The third condition is somewhat misleading, as it is secondary to the first two (a few, mostly healthy, people purchasing in a non-competitive market is an everyday occurrence). It is also almost directly countermanded by the PPACA’s requirement that insurance not be denied to minors with pre-existing conditions. This represents a fairly sizeable population of decidedly unhealthy new players in the market, which even under perfectly competitive conditions would drive healthcare costs up, not down. Admittedly, the option of a fine ($695 or 2.5% of income by 2016) means that many of these individuals will simply opt out of insurance anyway, but this violates the second of our sample of conditions, which will be addressed further later on.
Insurance is not only a relatively un-regulated and very much for-profit enterprise (conditions which are notably not altered in any way by the PPACA), but it is also one of the least competitive industries in the nation, a situation which realistically is fairly impossible to rectify. Because insurance operates most efficiently when it has a large consumer base, any new company would require either immediate access to a large slice of the population or a truly massive amount of venture capital to be competitive. As a result, the healthcare insurance sector is dominated by a few major players, such as Blue Cross Blue Shield, UnitedHealth Group, and Aetna, a situation which is only worse in local settings. And even where smaller companies exist, it is generally more cost-effective to own a plan with a larger insurer. As a result, the lack of a level playing field or significant competition indicates that there is very little pressure to lower premiums, even without assuming collusion.

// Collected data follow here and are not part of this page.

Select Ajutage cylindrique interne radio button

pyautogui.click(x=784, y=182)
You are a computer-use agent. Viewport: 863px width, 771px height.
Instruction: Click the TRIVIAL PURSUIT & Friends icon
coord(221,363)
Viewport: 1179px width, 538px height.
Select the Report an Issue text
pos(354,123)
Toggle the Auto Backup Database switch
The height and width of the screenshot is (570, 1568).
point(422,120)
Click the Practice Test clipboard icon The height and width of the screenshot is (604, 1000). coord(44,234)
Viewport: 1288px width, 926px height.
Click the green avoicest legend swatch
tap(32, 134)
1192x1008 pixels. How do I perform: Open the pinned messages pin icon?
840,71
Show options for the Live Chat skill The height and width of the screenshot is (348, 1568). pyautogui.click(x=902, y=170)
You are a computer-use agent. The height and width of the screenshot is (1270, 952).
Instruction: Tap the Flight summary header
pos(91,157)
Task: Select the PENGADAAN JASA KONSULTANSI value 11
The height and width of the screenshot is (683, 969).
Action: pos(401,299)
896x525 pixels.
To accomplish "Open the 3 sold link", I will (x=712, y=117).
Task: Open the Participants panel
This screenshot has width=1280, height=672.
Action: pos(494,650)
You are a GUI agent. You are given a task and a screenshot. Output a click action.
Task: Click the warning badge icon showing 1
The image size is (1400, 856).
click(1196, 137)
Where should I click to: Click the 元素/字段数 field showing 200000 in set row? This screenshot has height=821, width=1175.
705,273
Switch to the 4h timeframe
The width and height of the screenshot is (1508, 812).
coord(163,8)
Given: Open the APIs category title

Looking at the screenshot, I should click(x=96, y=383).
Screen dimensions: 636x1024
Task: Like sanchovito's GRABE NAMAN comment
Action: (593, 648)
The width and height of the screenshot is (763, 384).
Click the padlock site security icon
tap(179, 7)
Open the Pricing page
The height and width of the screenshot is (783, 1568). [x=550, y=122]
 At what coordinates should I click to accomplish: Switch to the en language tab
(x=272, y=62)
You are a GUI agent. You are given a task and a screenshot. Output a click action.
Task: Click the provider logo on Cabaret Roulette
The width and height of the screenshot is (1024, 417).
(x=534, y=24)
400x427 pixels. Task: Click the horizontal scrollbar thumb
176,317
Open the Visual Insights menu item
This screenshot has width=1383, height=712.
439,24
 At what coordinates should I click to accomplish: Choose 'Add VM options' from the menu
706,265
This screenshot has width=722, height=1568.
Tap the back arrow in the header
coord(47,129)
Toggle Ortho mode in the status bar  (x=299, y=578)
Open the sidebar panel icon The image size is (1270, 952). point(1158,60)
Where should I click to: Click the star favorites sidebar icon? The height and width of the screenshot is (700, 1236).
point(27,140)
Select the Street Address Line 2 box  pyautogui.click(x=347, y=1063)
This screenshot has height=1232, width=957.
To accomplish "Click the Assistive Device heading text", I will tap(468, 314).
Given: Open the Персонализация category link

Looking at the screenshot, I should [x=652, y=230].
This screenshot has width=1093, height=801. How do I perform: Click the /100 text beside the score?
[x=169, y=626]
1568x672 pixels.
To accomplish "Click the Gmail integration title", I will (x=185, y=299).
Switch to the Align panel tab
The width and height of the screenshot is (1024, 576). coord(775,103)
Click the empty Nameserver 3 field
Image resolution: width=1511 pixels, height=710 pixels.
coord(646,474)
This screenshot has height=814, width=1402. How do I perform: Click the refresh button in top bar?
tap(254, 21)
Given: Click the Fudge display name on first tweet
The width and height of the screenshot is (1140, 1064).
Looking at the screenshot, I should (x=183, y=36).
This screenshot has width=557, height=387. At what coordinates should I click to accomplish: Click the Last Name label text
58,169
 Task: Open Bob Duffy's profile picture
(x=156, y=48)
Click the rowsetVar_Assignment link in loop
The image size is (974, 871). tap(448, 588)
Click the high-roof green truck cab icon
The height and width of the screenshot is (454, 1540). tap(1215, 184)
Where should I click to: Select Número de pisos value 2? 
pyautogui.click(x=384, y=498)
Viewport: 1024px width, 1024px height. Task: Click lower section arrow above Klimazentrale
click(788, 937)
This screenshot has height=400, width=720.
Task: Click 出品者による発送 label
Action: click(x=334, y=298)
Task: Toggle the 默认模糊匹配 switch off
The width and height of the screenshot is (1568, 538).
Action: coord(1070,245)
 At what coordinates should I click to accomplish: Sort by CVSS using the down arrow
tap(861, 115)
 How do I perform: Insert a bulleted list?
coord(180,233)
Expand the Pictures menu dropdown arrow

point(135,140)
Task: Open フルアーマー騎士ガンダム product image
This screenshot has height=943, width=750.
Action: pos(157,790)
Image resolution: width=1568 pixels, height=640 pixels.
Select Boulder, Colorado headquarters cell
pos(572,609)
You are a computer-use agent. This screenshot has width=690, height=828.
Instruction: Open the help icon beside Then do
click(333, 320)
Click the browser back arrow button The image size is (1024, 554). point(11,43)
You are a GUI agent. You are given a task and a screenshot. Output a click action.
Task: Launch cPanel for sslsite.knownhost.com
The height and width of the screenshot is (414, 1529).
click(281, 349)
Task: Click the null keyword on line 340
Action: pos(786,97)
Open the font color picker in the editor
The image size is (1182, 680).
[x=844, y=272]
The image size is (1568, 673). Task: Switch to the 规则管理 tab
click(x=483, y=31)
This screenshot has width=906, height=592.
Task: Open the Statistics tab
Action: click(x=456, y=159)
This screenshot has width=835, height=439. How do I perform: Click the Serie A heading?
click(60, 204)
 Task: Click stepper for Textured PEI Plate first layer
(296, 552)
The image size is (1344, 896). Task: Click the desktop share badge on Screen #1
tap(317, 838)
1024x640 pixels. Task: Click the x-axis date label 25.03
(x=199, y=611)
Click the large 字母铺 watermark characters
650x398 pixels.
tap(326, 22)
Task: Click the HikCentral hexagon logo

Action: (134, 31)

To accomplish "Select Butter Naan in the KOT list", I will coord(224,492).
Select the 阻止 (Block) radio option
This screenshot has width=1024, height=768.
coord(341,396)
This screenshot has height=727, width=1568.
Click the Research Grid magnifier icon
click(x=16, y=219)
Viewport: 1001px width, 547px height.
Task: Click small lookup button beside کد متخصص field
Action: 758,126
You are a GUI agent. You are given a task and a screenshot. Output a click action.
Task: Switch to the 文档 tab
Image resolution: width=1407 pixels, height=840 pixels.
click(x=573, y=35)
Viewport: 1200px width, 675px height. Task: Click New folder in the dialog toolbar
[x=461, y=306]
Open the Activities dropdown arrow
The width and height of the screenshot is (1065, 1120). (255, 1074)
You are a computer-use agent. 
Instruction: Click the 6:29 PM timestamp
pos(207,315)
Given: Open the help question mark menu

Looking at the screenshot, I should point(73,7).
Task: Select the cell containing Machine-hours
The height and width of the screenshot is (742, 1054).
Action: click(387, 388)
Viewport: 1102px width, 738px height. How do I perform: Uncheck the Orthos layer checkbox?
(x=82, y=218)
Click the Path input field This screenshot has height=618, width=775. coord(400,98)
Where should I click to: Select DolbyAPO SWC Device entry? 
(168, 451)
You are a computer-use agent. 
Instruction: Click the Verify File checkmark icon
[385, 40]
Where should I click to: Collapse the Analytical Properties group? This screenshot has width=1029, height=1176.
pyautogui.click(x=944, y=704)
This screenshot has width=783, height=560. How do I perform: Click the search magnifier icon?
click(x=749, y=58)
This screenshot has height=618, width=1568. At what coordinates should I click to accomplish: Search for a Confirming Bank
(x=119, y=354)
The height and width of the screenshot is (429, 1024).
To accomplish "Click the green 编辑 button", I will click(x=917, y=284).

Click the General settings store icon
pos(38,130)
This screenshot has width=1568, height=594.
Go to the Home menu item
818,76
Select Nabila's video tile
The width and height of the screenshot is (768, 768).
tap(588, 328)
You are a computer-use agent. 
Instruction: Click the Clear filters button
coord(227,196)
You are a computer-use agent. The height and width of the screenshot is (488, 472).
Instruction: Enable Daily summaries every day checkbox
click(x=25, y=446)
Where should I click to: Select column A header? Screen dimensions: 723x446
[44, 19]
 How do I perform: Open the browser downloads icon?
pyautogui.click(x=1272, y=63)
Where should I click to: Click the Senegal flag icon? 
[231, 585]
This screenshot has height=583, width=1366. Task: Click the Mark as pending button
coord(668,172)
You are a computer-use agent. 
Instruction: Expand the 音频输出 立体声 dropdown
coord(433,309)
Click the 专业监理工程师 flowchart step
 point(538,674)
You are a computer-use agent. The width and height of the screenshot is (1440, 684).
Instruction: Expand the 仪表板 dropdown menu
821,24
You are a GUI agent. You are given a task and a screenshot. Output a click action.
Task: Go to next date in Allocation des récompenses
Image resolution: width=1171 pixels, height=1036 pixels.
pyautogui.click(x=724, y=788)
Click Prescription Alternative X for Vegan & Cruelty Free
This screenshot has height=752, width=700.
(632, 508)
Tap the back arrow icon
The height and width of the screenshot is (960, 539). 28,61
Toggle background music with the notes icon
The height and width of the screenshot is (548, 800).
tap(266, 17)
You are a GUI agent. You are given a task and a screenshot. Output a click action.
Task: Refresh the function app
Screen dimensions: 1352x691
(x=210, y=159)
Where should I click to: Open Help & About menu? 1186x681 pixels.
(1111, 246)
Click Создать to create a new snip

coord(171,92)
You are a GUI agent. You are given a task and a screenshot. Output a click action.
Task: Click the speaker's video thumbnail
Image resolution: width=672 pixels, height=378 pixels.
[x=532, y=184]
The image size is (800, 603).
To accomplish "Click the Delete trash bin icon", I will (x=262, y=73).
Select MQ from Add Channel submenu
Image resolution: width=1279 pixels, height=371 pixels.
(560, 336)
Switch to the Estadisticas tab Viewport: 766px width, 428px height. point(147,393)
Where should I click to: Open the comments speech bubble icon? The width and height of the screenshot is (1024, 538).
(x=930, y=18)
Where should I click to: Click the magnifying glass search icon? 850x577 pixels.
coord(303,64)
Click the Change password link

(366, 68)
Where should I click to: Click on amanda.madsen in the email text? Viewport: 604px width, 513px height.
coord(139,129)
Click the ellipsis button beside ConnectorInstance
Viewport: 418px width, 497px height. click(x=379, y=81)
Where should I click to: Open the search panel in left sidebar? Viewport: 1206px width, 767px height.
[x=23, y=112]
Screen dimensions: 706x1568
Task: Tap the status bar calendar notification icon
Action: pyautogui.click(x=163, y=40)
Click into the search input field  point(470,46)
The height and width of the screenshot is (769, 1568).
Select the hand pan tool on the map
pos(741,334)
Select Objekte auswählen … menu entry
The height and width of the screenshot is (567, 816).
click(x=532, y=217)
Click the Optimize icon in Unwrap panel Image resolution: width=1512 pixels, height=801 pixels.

Adding to this problem is the imperfect distribution of information. Even if the majority of individuals with pre-existing conditions were to opt out of purchasing insurance, the rest of the market would have no way of knowing this. As a result, it is entirely possible that premiums could increase across the board even without a legitimate market-based rationale driving it. This would make the fee seem increasingly cost-effective, especially to people with annual incomes high enough. This would in turn put a great deal more strain on emergency services and publicly available insurance (when available), which are already overtaxed as is.
So now the question remains: Was there any way, given the general-welfare requirements for the legislation, that the PPACA could have avoided these pitfalls? This was to be one of the primary functions of the public option; had it passed the House of Representatives, it would have offered a viable competitor to the already-existing power structure of the insurance industry. However, it was branded as a step toward socialist healthcare, which if the rhetoric is believed would be typified by the UK’s National Health Services. In reality, there are significant differences between the two systems. The NHS effectively makes healthcare a “hidden cost” to citizens of the UK, bypassing the problem of insurance altogether by guaranteeing care to all UK citizens. On the other hand, a public option would simply offer a (perhaps unfairly) competitive alternate choice for purchasing insurance. Healthcare would not be a “hidden cost,” as per the system in the UK; rather, it would simply be controlled.
As to claims that a public option involves an unwelcome government intrusion into the efficient workings of the free market, recall that the insurance market is anything but efficient, by nature. So in many ways, the public option would have been exchanging one inefficiency (i.e., limited competition and possibly oligopoly) for another. Then the debate shifts to the perfectly legitimate question of which departure from “pure” capitalism is more acceptable.
On the whole, the PPACA may mean well, but it will in all likelihood only truly end up aiding a few groups, such as recent college graduates, children with pre-existing conditions, and pregnant women. It may be a first step, but it is by no means the sweeping reform law its sponsors discussed.